(O que se pede)
1 – Segundo o excerto do acórdão sobre as liquidações de IRC, em que data e em que tribunal foi proferida a sentença objeto do recurso?
2 – Prossiga o excerto do acórdão sobre as liquidações de IRC a partir do ponto em que termina.

(Excerto da fonte)
··········

II - Quando na petição inicial não se atribui a ilegalidade da tributação autónoma de despesas não documentadas a outra causa que não o erro na apreciação da prova documental apresentada, não incorre em nulidade por omissão de pronúncia a sentença que se limite a concluir, da insuficiência daquela prova documental, a improcedência da impugnação da liquidação de IRC baseada naquela tributação autónoma.*
* Sumário elaborado pelo relator
Votação:Unanimidade
Decisão:Negar provimento ao recurso.
Aditamento:
Parecer Ministério Publico:Emitiu parecer no sentido da improcedência do recurso.
1
Decisão Texto Integral:Acordam em conferência os Juízes Desembargadores que compõem a Secção de Contencioso Tributário do Tribunal Central Administrativo Norte:

I - Relatório

E. Lda. NIPC (…) com sede em na Rua (…), interpôs o presente recurso de apelação relativamente à sentença proferida em 30 de Setembro de 2015 no Tribunal Administrativo e Fiscal do Porto, que julgou improcedente a impugnação das liquidações adicionais de IRC dos anos de 1996 e 1997 e respectivos juros compensatórios nas importâncias de, respectivamente, 22 423,18 € e 65 128,93 €.

··········

(Bloco de dados)
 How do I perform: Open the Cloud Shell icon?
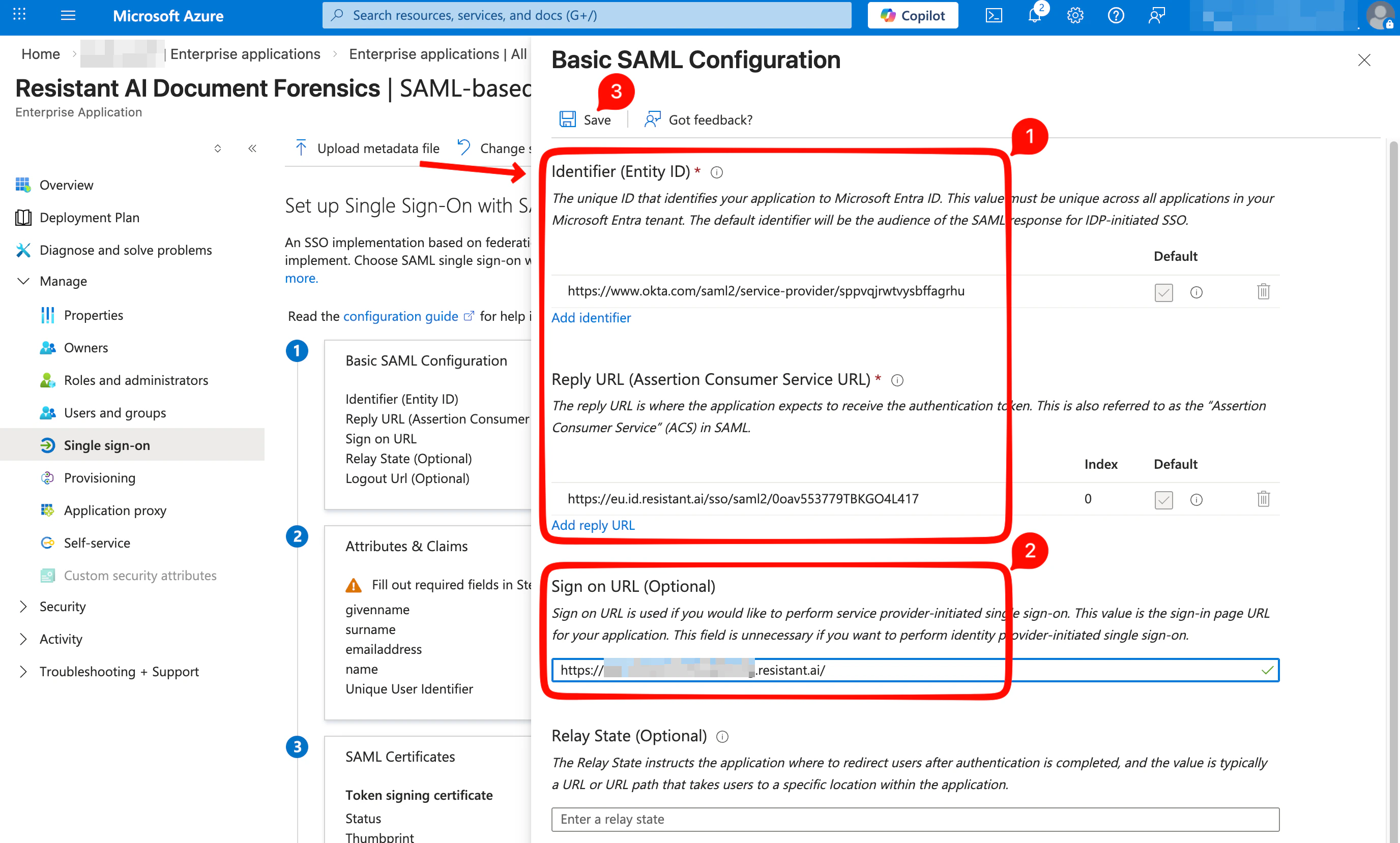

··········

(Lista de respostas)
1 – A sentença foi proferida em 30 de setembro de 2015 no Tribunal Administrativo e Fiscal do Porto.

2 –
Rematou a sua alegação com as seguintes conclusões:
17. CONCLUSÕES:
A) A douta sentença incorre em erro de julgamento em matéria de facto ao não dar como provado que:
- A impugnante ficou impossibilitada de apresentar os documentos de suporte dos lançamentos contabilísticos por virtude do furto da viatura em que se encontravam;
- A impugnante incorreu em custos correspondentes aos montantes, pelo menos, de 3.127.240$00 quanto ao ano de 1996 e de 12.141.763$00 quanto ao ano de 1997, como consta das relações nominativas e das cópias dos cheques apresentados;
B) Para esse efeito, deveria a douta sentença ter valorado o depoimento da testemunha inquirida e o acervo documental que integra os autos.
C) A douta sentença, ao não julgar procedente a impugnação no que respeita à desconsideração de tais custos, viola o preceituado no art.º 23.º do CIRC, na redacção então vigente.
D) A douta sentença, não se pronunciando, como devia, sobre a verificação dos pressupostos da tributação autónoma das alegadas despesas confidenciais ou não documentadas, é nula por omissão de pronúncia.
E) Em todo o caso, a douta sentença enferma de erro nos respectivos pressupostos ao não julgar procedente a impugnação na parte relativa a tal tributação autónoma.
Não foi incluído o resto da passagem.